In fact, there’s another convention that Veritasium seems to have completely taken for granted. That is, conventionally “t” represents time as it is subjectively experienced by a motionless observer. But we could choose a transformation that stretches or shrinks time. We could even reverse time, or swap time and space. You could make the speed of light faster or slower in all directions. But, normally we don’t do that, because it would be kind of a silly exercise. What I’m saying, is that Veritasium’s video feels like a similarly silly exercise.

But I will say one thing. If you ever want to study General Relativity, you may want to get used to general coordinate transformations. General Relativity describes the behavior of gravity using curved space-time. It’s a much more advance topic, typically being taught to PhD students rather than undergraduates. I actually never studied General Relativity! One of these days I’ll go through Carroll’s Spacetime and Geometry, but it’s hard to find the time.

Comments

  1. Pierce R. Butler says

    … all measurements of the speed of light involve sending light in one direction, and waiting for it to come back.

    Eh? Many of the early measurements of c involved calculating when, e.g., a given moon of Jupiter would occult a particular star, and timing exactly when the light from that star would disappear and reappear as seen from Earth. With repeated measurements as sidereal alignments allow, that method provided consistent answers for light traveling from a full circle of directions (albeit only within the plane of the ecliptic).

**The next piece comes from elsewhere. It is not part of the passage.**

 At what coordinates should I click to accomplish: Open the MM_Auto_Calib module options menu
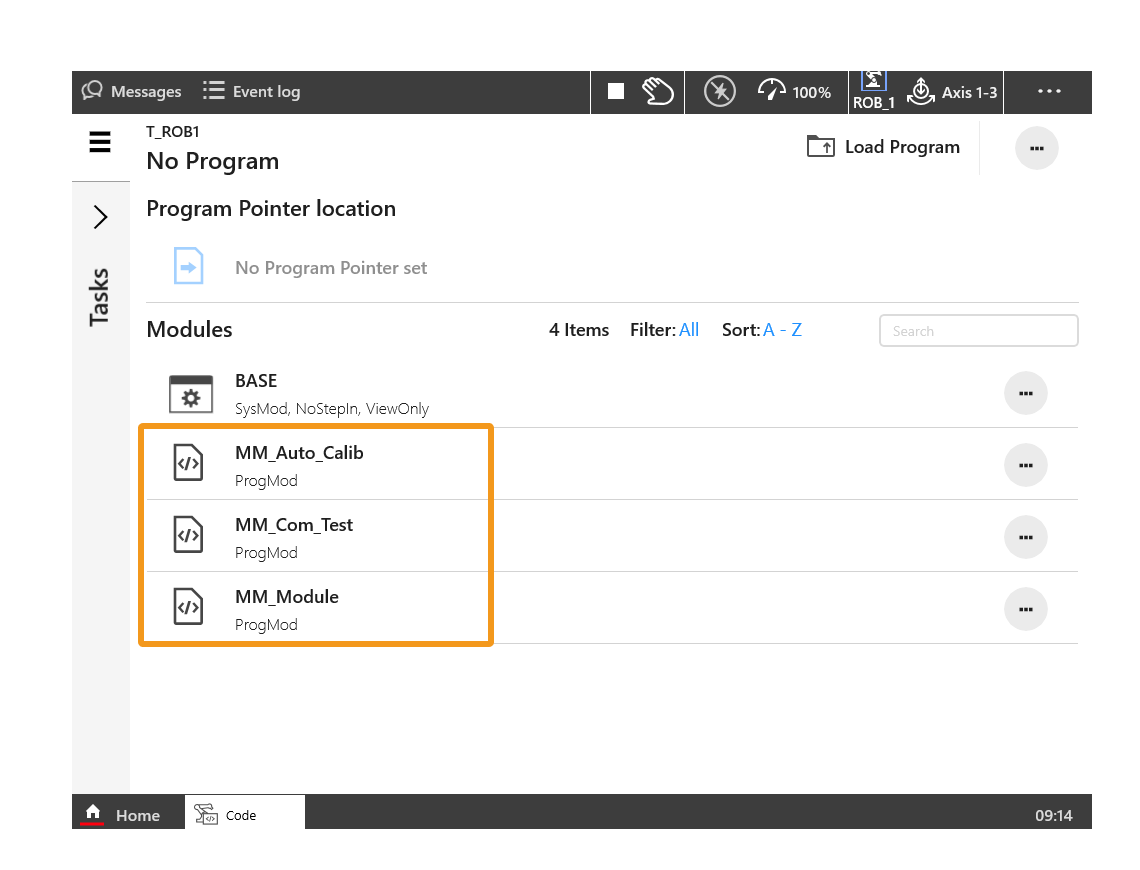point(1025,466)
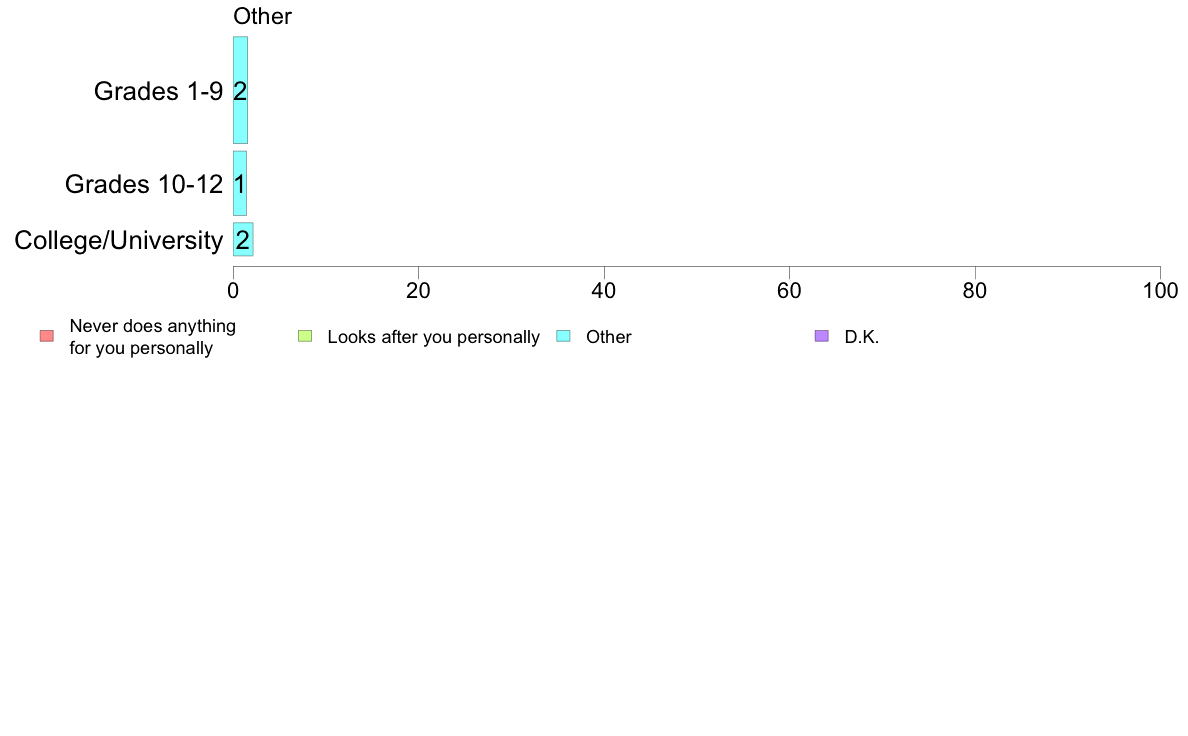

    Or am I just displaying, again, the polymathic ignorance of a non-physicist/astronomer/mathematician?

  2. says

    @DonDueed, thanks for the correction

    @Pierce R. Butler,
    I’m not familiar with the measurement that you’re describing, but presumably at some point it makes assumptions about orbital motion (or other laws of physics) that are no longer correct under non-Lorentzian transformations.

  3. Rob Grigjanis says

    Einstein identified a special set of transformations, known as Lorentz transformations, which would preserve Maxwell’s equations.

    Maybe I’m misunderstanding you, but that makes it sound like he looked for transformations that would preserve Maxwell’s equations. That’s not the approach he took in On the Electrodynamics of Moving Bodies, in which he first derived coordinate transformations from the constancy of c, after defining his synchronization.

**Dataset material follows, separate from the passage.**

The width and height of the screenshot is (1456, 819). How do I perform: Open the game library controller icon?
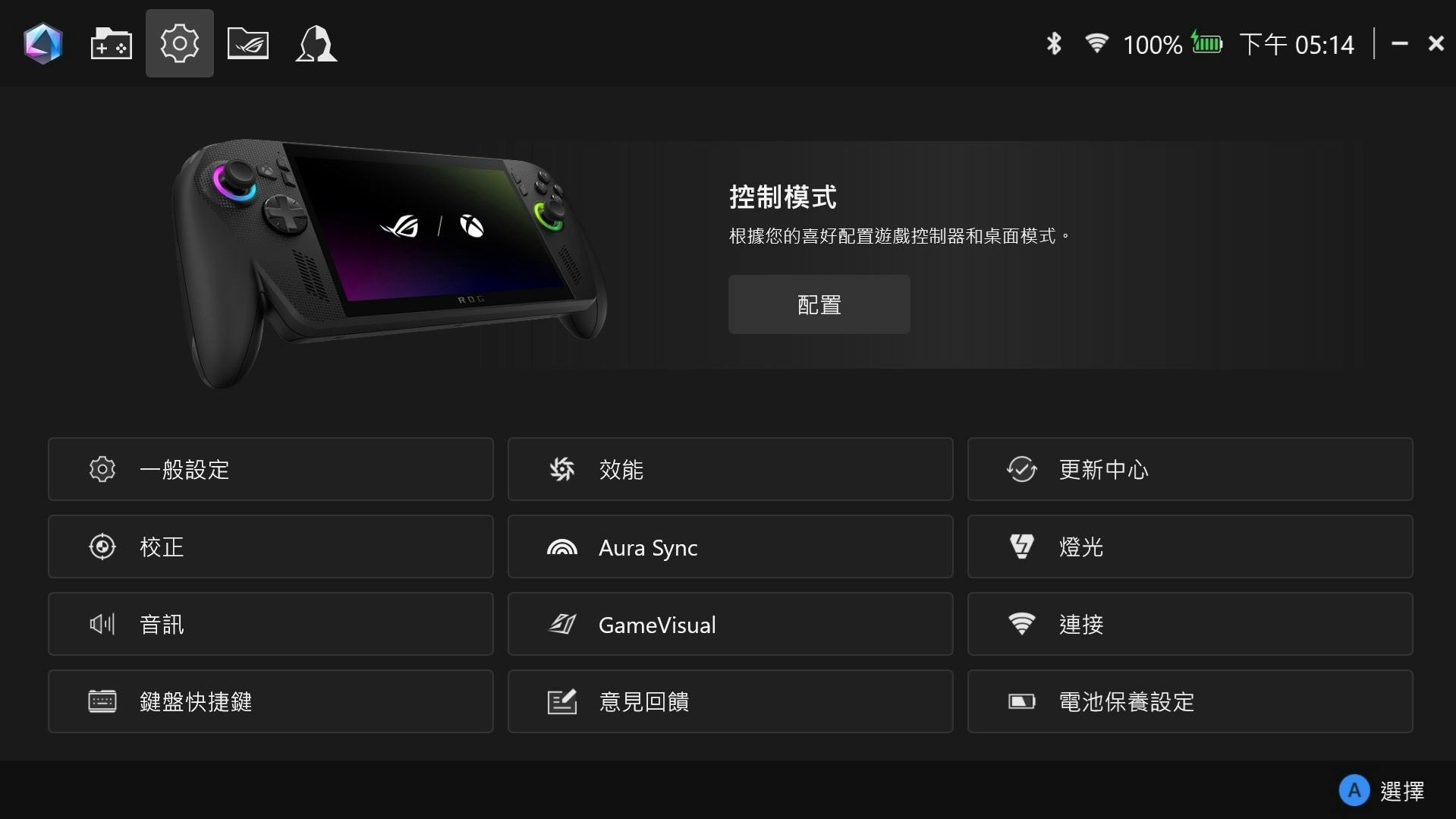111,44
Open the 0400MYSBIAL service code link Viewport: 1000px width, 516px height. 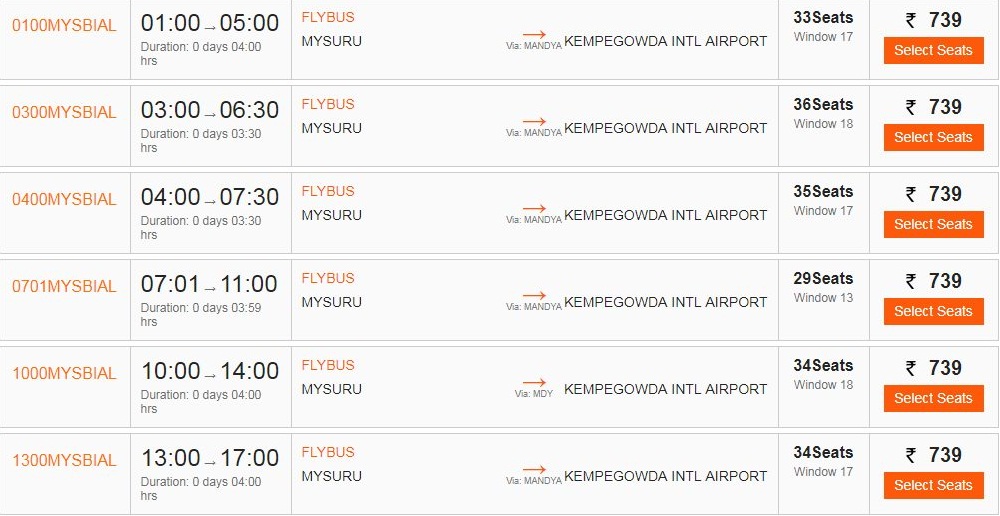tap(64, 199)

    He then applies that result to Maxwell’s equations (the two involving time derivatives of the fields) to derive the transformation of the fields which would preserve the equations.

  4. says

    @Rob Grigjanis #4,
    Yeah, that’s probably a more accurate characterization as far as the order of derivation goes. But I’m not trying to describe the order of derivation. Einstein did identify a special set of transformations, those transformations do preserve Maxwell’s equations in their modified form. Yes, he derived the modified form after he described Lorentz transformations.

  5. Adam Z says

    If we’re considering general transformations, why restrict ourselves to linear ones like you present? After all, Einstein’s first postulate of relativity alone only guarantees that space and time transform via linear fractional transformations with common denominator. To cut those down to an arbitrary linear transformation, you need to specify that spacetime is homogeneous. There’s a great proof in Fock’s GR textbook. If we’re talking about relaxing the second postulate, why not also consider non-homogeneous in addition to non-isotropic spacetime?

  6. Pierce R. Butler says

    I dunno much about fizzix, but I did spot one booboo in the video: surely Hippolyte Fizeau did not pronounce his name “Hippo Light”.

  7. Rob Grigjanis says

    One of these days I’ll go through Carroll’s Spacetime and Geometry, but it’s hard to find the time.

    I’d recommend Dirac’s General Theory of Relativity. Very readable, and only 69 pages!

  8. Rob Grigjanis says

    Pierce @8: I stopped caring very much about mispronouncing foreign names after hearing Italian soccer commentators pronounce ‘Hughes’ as ‘Yooks’.